Copy exactly the stretch of lines from the one holding "Task: Open the JS script editor icon" through the last line of the data below, inclusive. Leave out pictures.

BEGIN PROVIDED MATERIAL

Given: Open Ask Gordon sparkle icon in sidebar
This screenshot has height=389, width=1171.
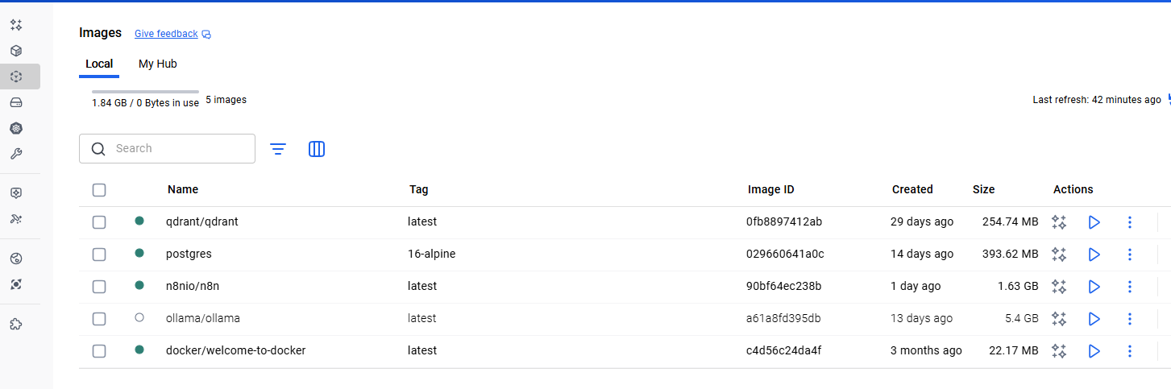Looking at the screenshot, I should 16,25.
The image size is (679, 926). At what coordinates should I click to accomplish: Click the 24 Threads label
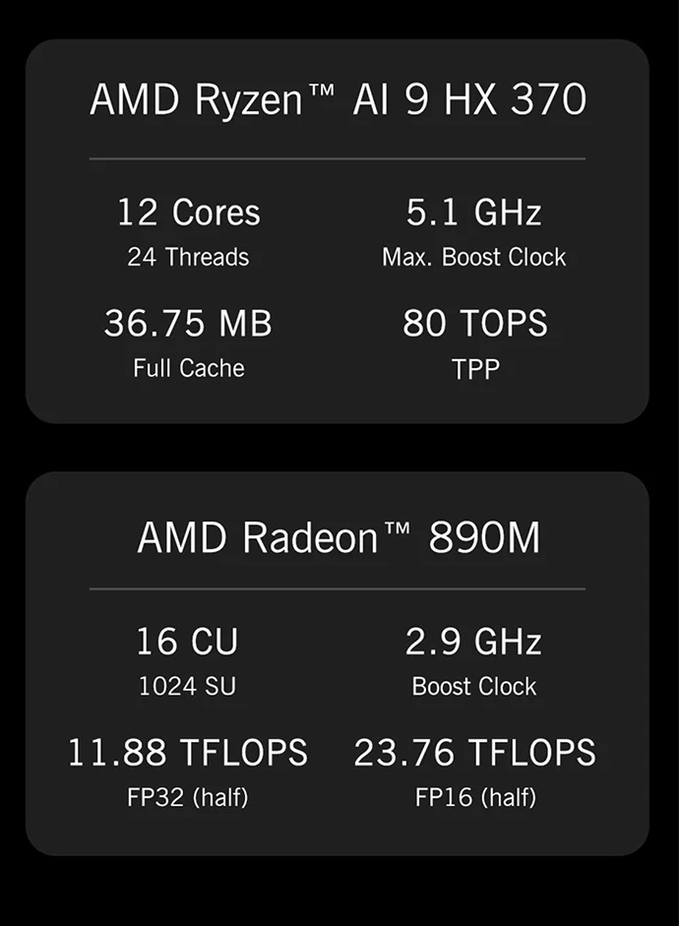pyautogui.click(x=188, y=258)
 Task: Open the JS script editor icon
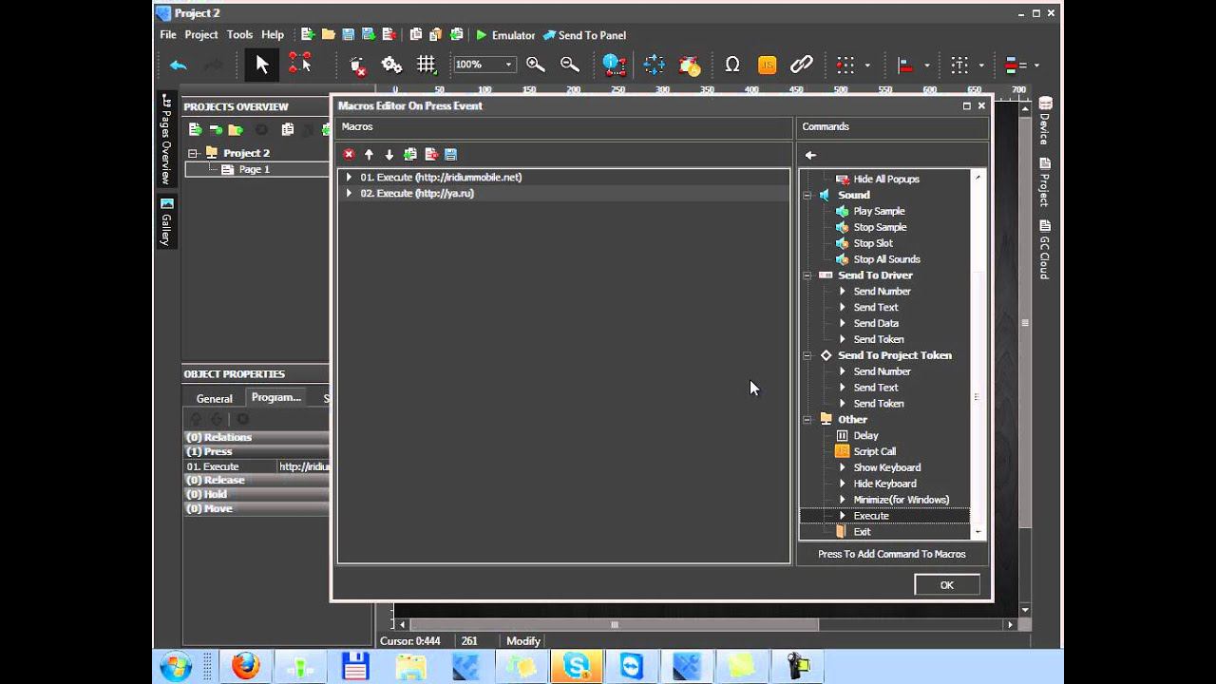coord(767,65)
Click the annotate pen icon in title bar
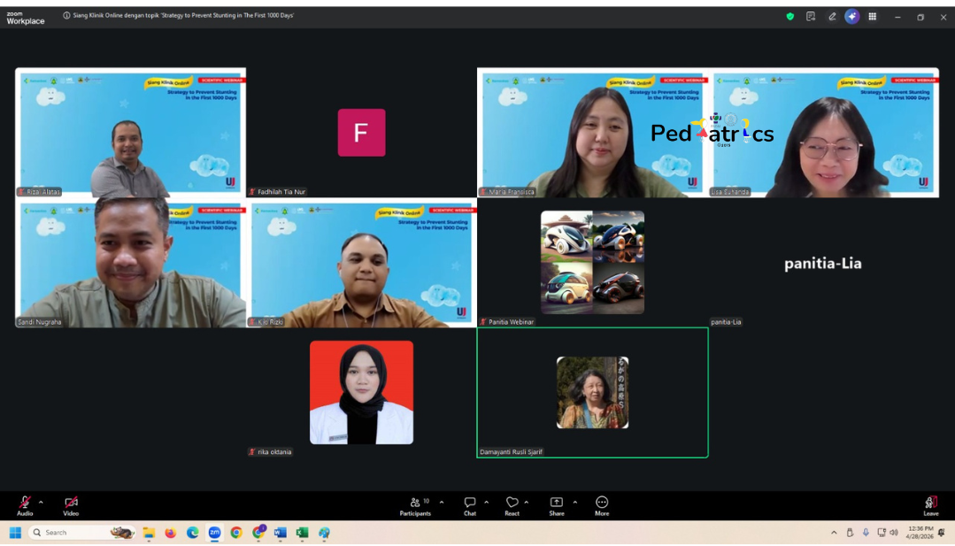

END PROVIDED MATERIAL

EXPECTED OUTPUT:
 Task: Open the JS script editor icon
coord(767,65)
Click the annotate pen icon in title bar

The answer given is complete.